提示された抜粋:
○ ○ ○ ○ ○

先に魔術(呪い)についてお話したのは、そういった前提が必要だったからです。
というのも、「あなたには○○なことが起こるでしょう」という文句。これ、占い師的にはタブーな発言なのですが立派な呪術ですよね。
恐怖や不安を煽ってくる占い師や魔術師は詐欺師だと考えてよいでしょう。そうしてこちら側を陥れ、思うがままに操ってしまう(魔術)からです。
「お前なんかに価値とか無いんだよ死んじまえ!」と言われたとしても「何と言われようが生きるもんね!」と堂々としていれば、まあ呪いにはかかりません。
内容によりますが、強メンタルの持ち主とかでなければそのように立ち振る舞うことはしんどいし難しいことでしょう……。

 我々占い師は「もう一歩踏み出す勇気が無いから背中を押してもらいたい」とか「ここからどうしたらいいかわからない、詰んだ」といったクライアント(相談者)さんたちに、道標という名のちょっとした"おまじない"を施す立場の人間であると思っています。
私自身恋愛や不倫などのソレ系の相談を持ち掛けられるのは苦手なのですが(真摯に対応は致します。)、凡そ「アドバイスができる聞き役」なのですよね。
なぜ占い師に依頼をする人がいるのかと言うと、見えない部分を明らかにしてそこから導き出されたヒントをアドバイスとして自分の意識を変えたいからだと思うのです。
じゃあ金払ってまで占い師に頼む必要無くね?と思うでしょう。占い師のやっていることは専門的な技術と知識を用いてカウンセリングしているのと変わりません。専門職です。
特に占星術などの命術になると、腕の立つプロの方は本当に「私のことを生まれた時から見ていたのか」と思ってしまうほど言い当てますし、そのうえ見えない知らない部分までお見通しだったりもします。

○ ○ ○ ○ ○

課題 A:
占い師に関する抜粋のうち、「恐怖や不安を煽ってくる占い師」から「でお見通しだったりもします。」までを一字一句変えずに打ち直してください。
下のレコードは、占い師に関する抜粋とは関係がありません。

○ ○ ○ ○ ○

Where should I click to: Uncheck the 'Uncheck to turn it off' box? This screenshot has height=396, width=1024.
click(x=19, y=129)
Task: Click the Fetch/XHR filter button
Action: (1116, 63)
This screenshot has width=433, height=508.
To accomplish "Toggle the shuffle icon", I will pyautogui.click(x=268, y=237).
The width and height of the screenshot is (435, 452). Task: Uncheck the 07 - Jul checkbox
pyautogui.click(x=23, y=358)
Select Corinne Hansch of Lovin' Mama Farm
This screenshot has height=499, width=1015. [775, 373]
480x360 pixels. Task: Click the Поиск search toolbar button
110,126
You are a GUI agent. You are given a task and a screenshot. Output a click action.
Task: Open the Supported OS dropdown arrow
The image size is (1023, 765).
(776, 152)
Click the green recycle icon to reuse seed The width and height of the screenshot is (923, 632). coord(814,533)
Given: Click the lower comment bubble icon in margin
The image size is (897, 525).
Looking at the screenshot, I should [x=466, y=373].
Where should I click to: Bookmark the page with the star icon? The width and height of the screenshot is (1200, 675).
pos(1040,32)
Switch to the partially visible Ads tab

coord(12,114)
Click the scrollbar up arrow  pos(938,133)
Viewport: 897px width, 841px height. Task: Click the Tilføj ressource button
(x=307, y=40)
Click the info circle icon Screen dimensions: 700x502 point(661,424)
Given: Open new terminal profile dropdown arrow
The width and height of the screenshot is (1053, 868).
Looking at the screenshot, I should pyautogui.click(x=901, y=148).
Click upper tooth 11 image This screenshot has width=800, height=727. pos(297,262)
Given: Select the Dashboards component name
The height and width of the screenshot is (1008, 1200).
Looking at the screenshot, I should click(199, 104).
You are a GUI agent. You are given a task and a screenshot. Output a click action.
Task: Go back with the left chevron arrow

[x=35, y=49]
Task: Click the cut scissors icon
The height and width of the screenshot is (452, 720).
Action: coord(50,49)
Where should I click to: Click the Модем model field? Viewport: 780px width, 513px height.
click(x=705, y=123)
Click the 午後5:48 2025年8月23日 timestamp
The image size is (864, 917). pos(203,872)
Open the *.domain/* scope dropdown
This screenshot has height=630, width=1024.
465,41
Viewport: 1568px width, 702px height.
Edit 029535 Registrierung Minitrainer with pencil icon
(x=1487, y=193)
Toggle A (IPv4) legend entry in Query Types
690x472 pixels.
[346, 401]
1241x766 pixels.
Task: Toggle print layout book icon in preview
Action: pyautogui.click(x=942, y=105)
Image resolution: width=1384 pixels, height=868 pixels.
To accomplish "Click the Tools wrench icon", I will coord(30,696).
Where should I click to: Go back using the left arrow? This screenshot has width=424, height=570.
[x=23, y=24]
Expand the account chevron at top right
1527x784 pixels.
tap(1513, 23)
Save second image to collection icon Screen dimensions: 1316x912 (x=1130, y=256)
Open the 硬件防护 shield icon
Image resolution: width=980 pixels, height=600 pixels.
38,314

○ ○ ○ ○ ○

課題 B:
文字列「resolution」を含むレコードの行はいくつありますか。数だけを答えてください。

正解 A:
恐怖や不安を煽ってくる占い師や魔術師は詐欺師だと考えてよいでしょう。そうしてこちら側を陥れ、思うがままに操ってしまう(魔術)からです。
「お前なんかに価値とか無いんだよ死んじまえ!」と言われたとしても「何と言われようが生きるもんね!」と堂々としていれば、まあ呪いにはかかりません。
内容によりますが、強メンタルの持ち主とかでなければそのように立ち振る舞うことはしんどいし難しいことでしょう……。

 我々占い師は「もう一歩踏み出す勇気が無いから背中を押してもらいたい」とか「ここからどうしたらいいかわからない、詰んだ」といったクライアント(相談者)さんたちに、道標という名のちょっとした"おまじない"を施す立場の人間であると思っています。
私自身恋愛や不倫などのソレ系の相談を持ち掛けられるのは苦手なのですが(真摯に対応は致します。)、凡そ「アドバイスができる聞き役」なのですよね。
なぜ占い師に依頼をする人がいるのかと言うと、見えない部分を明らかにしてそこから導き出されたヒントをアドバイスとして自分の意識を変えたいからだと思うのです。
じゃあ金払ってまで占い師に頼む必要無くね?と思うでしょう。占い師のやっていることは専門的な技術と知識を用いてカウンセリングしているのと変わりません。専門職です。
特に占星術などの命術になると、腕の立つプロの方は本当に「私のことを生まれた時から見ていたのか」と思ってしまうほど言い当てますし、そのうえ見えない知らない部分までお見通しだったりもします。

正解 B:
2